Our Spiritual Roots
Francis and Clare of Assisi
Before his conversion, Francis was known as Giovanni di Bernardone (1182-1226), the son of a wealthy cloth merchant in the Umbrian commune of Assisi. After taking part to a military expedition against a rival commune, wherein he was held captive as a prisoner for a year and subsequently fell ill, he underwent a profound conversion. He relinquished his family’s wealth and adopted a life of evangelical poverty and radical Christian discipleship. Devoting his life to serving and living with the most marginalized, Francis lived outside the protection of Assisi’s walls, where he prayed, preached, and cared for lepers.
Attending lepers, a radical action for the times, was a key moment in Francis spiritual growth and understanding of his mission. By embracing the lepers, he realized that human dignity shall always being respected and protected. At the same time, this was a first seedling of what became his understanding of brotherhood with all creation, famously described in the Canticle of Creatures.
These concepts of universal brotherhood and respect of human dignity are also reflected in Francis’ pursue of peace, nonviolence, and dialogue. During the Fifth Crusade, in 1219, Francis travelled to Damietta, Egypt, where he met with Malik al-Kamil, the Sultan of Egypt and a nephew of Saladin the Great. He attempted to broker peace between warring factions by bringing a message of peace. Although his effort ultimately failed, Francis showed the extent of his repudiation of hostility and violence, and his understanding of universal kinship – the belief in our inherent dignity and worth as brothers and sisters.
Francis’ example garnered the attention and admiration of several notable citizens of Assisi and, within a short period, a fraternity of Lesser Brothers (the Order of Friars Minor) was formed. By 1209, their way of life was recognized by Pope Innocent III. In 1211, Clare Offreduccio, a member of a local noble family, joined Francis and established the women’s branch of the order, the Poor Ladies of San Damiano (eventually the Poor Clares).
Together, Francis and Clare founded and inspired a movement of men and women who called for the transformation of society through a life of voluntary poverty, fraternity, and solidarity with the most marginalized—the three pillars of the Franciscan concept of minoritas.
The Franciscan and Clarian insistence on minoritas (the “universal fraternity of all creation,” as Franciscan scholar Michael Cusato, OFM notes) is joyfully and dynamically lived out in active engagement with the world in order to affect mutual transformation. To be Franciscan, to be “voluntarily poor” and be a Lesser brother or sister, is to be in relationship with, rather than to stand apart from, those who are experiencing oppression, marginalization, and all forms of injustice.

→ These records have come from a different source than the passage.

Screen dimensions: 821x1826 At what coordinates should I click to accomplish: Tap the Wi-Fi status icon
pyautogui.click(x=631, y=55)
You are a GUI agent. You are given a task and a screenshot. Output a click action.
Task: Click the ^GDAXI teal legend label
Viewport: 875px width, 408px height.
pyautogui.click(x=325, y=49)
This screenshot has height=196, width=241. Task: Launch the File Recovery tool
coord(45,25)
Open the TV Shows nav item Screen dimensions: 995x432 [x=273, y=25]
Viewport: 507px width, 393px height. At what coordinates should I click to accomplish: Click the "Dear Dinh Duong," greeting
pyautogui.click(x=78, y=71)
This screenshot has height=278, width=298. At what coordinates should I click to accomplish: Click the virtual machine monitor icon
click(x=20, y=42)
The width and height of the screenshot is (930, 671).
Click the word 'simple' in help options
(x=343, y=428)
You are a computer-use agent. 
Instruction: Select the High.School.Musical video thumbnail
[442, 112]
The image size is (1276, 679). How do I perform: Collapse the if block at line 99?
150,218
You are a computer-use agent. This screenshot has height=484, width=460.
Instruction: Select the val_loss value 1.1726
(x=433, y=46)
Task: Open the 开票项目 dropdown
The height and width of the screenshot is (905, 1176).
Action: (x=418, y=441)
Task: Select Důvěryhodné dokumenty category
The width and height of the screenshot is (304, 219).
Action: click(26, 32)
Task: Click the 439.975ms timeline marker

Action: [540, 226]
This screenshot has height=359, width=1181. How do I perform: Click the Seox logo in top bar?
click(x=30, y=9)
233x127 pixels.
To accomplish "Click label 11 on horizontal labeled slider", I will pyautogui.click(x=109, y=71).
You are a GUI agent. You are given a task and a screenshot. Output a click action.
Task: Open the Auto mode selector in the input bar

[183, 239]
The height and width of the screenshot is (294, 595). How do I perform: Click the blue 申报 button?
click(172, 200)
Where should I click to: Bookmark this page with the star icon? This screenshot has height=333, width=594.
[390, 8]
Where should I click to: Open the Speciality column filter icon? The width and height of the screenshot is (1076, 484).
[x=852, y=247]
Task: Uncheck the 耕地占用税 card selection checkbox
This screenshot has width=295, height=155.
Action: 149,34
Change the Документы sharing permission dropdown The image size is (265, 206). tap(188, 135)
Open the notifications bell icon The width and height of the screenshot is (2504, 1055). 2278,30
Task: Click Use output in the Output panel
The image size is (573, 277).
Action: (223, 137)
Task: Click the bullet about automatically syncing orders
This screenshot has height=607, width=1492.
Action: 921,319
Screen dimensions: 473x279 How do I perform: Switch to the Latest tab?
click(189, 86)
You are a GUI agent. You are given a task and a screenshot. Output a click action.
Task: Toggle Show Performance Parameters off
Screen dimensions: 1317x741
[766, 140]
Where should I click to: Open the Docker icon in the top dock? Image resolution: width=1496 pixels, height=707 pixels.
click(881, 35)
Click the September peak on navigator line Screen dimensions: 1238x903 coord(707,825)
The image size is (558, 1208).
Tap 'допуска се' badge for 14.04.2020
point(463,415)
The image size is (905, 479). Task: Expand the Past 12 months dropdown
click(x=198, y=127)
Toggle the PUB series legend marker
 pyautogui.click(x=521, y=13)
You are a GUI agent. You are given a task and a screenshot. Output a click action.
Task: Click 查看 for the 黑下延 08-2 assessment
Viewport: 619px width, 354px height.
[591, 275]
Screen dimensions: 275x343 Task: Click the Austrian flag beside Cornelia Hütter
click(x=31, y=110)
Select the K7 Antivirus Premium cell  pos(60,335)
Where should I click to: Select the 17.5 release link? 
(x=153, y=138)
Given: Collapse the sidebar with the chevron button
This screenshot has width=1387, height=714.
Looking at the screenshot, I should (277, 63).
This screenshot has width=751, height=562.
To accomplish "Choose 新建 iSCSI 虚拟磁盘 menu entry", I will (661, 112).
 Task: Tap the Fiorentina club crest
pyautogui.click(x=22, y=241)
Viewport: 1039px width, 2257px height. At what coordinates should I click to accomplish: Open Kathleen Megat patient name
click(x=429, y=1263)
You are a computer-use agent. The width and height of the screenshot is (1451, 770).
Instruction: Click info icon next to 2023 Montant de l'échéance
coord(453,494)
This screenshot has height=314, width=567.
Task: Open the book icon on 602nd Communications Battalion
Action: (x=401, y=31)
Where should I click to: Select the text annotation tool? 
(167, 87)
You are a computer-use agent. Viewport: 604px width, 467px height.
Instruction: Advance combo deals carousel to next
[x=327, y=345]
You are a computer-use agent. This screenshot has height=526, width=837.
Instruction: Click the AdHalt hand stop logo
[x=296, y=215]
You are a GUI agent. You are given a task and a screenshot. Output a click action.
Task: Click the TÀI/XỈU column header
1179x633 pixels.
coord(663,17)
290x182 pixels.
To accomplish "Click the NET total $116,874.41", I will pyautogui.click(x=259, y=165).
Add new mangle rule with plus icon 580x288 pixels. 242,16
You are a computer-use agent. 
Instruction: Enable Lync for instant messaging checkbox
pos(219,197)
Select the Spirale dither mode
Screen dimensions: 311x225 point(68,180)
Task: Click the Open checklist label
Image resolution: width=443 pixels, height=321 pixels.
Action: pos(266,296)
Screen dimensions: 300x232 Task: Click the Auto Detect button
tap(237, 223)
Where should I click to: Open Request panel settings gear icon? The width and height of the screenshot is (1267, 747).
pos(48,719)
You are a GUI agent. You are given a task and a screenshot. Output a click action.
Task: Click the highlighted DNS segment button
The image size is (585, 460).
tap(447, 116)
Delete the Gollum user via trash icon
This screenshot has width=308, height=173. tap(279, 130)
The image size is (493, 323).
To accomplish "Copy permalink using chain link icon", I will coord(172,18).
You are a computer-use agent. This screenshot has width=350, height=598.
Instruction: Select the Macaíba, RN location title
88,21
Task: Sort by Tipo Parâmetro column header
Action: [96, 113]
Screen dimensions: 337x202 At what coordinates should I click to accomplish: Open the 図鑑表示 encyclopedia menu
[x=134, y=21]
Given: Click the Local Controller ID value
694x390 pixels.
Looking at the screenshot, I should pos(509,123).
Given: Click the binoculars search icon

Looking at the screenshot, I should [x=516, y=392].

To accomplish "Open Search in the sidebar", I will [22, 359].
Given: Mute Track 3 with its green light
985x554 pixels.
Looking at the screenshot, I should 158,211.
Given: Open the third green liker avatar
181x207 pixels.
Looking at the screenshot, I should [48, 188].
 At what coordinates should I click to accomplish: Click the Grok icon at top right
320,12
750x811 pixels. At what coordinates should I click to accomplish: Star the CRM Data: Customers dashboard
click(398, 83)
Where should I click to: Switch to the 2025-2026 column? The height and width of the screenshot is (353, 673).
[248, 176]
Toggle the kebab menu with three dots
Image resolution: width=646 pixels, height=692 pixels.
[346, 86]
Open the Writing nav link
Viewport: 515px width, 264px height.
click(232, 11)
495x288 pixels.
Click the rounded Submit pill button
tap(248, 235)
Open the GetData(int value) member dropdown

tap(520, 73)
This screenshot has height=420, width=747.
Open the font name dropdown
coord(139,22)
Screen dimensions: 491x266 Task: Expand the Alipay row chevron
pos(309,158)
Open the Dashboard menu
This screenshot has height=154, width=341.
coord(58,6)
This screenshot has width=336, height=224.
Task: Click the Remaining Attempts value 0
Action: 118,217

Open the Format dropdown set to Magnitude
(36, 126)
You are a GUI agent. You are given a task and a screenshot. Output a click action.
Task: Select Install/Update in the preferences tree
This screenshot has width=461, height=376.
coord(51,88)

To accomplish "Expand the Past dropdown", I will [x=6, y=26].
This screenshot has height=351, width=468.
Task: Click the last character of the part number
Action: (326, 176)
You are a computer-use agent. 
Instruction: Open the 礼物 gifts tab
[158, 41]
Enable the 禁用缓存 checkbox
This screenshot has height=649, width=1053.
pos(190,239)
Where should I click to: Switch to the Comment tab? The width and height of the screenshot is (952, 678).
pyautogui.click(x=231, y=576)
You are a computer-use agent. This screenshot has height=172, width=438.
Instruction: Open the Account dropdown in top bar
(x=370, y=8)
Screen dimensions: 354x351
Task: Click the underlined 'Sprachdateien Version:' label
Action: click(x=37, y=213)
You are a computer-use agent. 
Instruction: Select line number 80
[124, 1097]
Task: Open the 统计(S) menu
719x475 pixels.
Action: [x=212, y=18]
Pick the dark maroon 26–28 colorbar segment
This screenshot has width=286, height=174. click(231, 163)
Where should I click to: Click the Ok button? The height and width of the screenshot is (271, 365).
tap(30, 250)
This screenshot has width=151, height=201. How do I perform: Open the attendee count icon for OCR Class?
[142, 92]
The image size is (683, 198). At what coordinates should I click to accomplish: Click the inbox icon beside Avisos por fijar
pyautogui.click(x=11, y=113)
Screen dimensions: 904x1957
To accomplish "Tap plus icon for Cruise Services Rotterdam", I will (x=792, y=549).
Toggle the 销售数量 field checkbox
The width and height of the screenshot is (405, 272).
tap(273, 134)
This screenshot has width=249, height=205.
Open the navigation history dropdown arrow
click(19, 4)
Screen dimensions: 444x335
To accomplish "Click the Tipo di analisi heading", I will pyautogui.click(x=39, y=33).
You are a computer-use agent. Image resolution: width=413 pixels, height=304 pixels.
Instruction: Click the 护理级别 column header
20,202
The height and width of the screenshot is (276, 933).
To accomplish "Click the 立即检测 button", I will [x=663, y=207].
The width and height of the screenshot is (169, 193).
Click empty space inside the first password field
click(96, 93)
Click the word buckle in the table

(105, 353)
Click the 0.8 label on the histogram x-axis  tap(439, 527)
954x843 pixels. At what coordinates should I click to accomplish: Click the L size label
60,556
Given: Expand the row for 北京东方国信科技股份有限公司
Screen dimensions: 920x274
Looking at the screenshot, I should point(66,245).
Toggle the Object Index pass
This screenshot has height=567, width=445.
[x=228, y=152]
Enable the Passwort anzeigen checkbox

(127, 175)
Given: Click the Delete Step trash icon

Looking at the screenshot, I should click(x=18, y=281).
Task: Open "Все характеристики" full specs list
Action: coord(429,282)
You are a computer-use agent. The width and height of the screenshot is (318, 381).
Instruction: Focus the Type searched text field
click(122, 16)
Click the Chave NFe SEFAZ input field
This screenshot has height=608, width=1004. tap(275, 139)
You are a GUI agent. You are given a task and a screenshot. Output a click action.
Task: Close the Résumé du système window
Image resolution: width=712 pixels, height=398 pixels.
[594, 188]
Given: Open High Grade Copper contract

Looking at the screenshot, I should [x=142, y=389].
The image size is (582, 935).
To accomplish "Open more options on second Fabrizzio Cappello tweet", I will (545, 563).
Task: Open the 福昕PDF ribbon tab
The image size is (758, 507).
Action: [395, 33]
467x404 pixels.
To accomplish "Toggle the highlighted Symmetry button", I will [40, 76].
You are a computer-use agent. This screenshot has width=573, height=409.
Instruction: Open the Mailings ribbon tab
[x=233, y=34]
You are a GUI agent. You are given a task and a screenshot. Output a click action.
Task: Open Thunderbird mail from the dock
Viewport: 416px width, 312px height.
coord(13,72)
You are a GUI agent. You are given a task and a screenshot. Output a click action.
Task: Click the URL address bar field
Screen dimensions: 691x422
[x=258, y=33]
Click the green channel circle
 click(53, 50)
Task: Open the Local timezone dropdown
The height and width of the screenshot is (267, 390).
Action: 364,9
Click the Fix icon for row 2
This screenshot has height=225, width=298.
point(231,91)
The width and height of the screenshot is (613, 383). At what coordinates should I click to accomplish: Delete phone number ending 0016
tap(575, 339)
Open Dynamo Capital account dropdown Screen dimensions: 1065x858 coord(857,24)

Drawing on the rich spiritual legacy of Francis and Clare of Assisi, countless men and women, both lay and religious, have committed themselves to serving and working with some of the most economically poor and marginalized populations. Today, Franciscans are working all over the world on the front lines in areas experiencing conflict, environmental degradation, and extreme poverty. These Franciscan men and women work tirelessly to promote, defend, and uphold human rights.
Their work is brought to the international arena by Franciscans International, the non-governmental organization that represents the Franciscan family at the United Nations. Taking Francis and Clare’s example as a guiding light, Franciscans International works to protect people and communities affected by human rights violations and abuses, and the environment through advocacy. By upholding and defending human rights, Franciscans International aspires to create a global community in which the dignity of every person is respected, resources are shared equitably, the environment is sustained, and nations and peoples live in peace.
Franciscan Family Map
The Franciscan Family Today
The Franciscan Family is one of the largest and most diverse groupings of men and women within the Catholic Church today. The family is broken down into three branches.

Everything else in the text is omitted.